Newton is known as The Midnight Idol, Mr. Las Vegas, and Mr. Entertainment. He’s performed in Vegas, “The Entertainment Capital of the World,” over 30,000 times.

Personal Life

Elaine Okamura and Newton were wed from 1968 to 1985. Erin Newton, their only child, was born in 1976. In 1994, Newton wed attorney Kathleen McCrone.

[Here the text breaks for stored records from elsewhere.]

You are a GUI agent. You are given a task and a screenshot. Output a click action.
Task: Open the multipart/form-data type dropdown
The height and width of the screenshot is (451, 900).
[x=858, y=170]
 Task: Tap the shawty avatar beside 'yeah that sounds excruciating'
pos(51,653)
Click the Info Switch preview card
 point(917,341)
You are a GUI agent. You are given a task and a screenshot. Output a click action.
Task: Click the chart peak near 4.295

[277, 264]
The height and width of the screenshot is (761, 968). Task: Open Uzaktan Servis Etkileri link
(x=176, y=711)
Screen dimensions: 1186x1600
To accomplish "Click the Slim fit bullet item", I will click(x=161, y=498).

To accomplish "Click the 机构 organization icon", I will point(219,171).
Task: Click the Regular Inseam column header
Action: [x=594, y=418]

Lauren Ashley Newton, their only child, was born in 2002.

Financial Problems

In order to reorganize his $20 million in debts—the majority of which he used up while fighting NBC for libel—Newton filed for Chapter 11 bankruptcy in 1992. He asserted that the network had revealed his collaboration with the Mafia in the purchase of the Aladdin Hotel. The bankruptcy also included a $341,000 IRS tax lien. By 1999, he had financially recovered. However, the IRS sued Newton in August 2005, alleging that he and his wife owed more than $1.8 million in taxes and fines. Newton abandoned a $2 million private plane at the Oakland County Airport in Waterford, Michigan, more than three years earlier, according to airport officials in late 2009. They claimed Newton owed the airport more than $60,000 in unpaid parking costs. The jet had a $5,000 monthly parking cost. He failed to pay the fines, and as a result, the mold in the plane spread to the point that it rendered the aircraft unusable.